Quest'anno abbiamo deciso che pubblichiamo più ricette. Quante migliaia di ricette avremo "rubato" dalla rete nei nostri anni a magheggiare in cucina? Sarà ora di "restituire" qualcosa, n'est-ce pas?
Non ci volevo credere quando ho trovato il rabarbaro al supermercato: dalle nostre parti non l'avevo mai visto. Mia madre me ne parla spesso e con grande nostalgia: lei viene da New York dove il rabarbaro cresce ovunque e viene utilizzato frequentemente nei dolci. E' apprezzato soprattutto per il sapore fresco e astringente che si abbina perfettamente con le mele, le fragole, la vaniglia... Però mai crudo, sempre cotto con lo zucchero: la marmellata di rabarbaro, infatti, è eccellente.
Dalla pianta del rabarbaro si utilizza il gambo robusto che somiglia un po' al sedano, con un fusto di un colore che oscilla fra il fucsia e il verde. Le foglie sono tossiche e non vanno consumate. In Cina utilizzano da millenni anche la radice che viene essiccata e macinata per scopi medicinali (ma si sapeva che i cinesi sono troooppo avanti...).

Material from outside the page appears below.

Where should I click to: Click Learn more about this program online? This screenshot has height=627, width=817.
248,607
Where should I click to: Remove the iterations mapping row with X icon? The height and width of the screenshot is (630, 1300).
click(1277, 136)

Come sempre mi raccomando di avere un occhio di riguardo sulla qualità degli ingredienti: miglioreranno al contempo la vostra salute e la qualità dei piatti che preparate. Il sale? Meglio se integrale. La farina? Cercatela da un mulino artigianale che non la sbianca, perché il processo di sbiancamento toglie tutto quello che c'è di buono e sano della farina. Lo so che è difficile da trovare e costosa; anch'io uso spesso la farina commerciale ma se noi tutti richiediamo dei prodotti più naturali, piano piano saranno sempre più disponibili sul mercato.